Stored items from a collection
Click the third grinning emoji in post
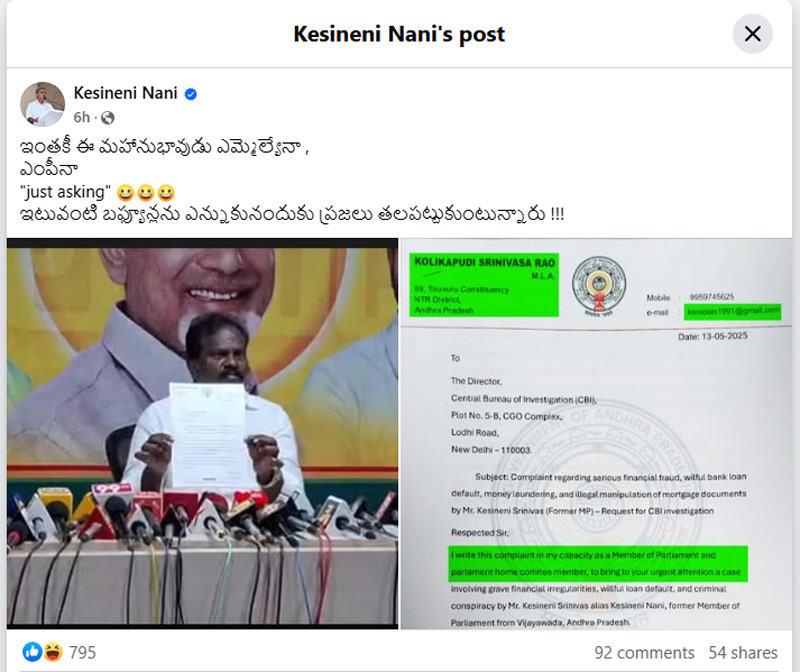Screen dimensions: 800x672 166,193
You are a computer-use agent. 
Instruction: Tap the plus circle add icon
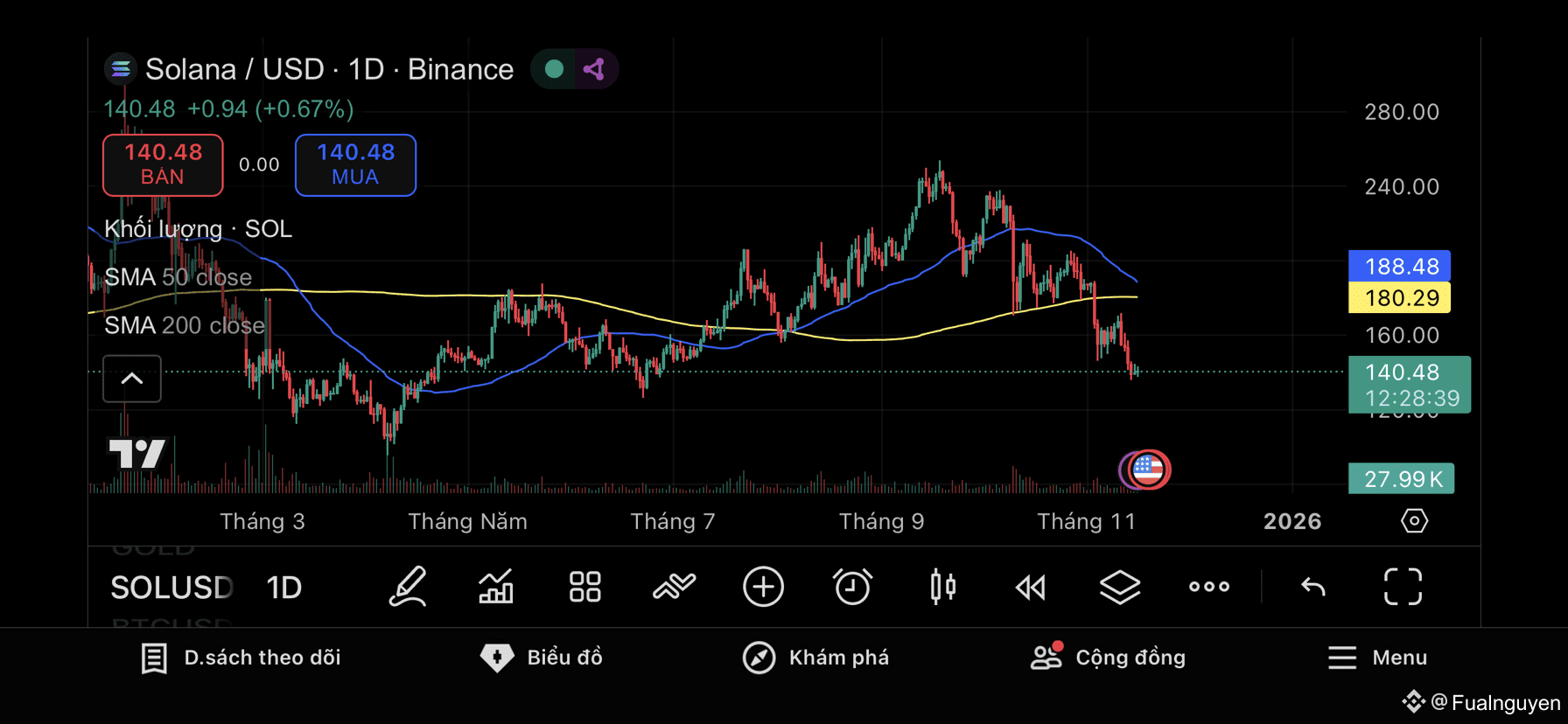click(763, 587)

** What you should do **
From the line containing "You are a computer-use agent." through the last line of the records above, reproduce every line exactly, leaving out the pictures.

** Response to this exercise **
You are a computer-use agent. 
Instruction: Tap the plus circle add icon
click(763, 587)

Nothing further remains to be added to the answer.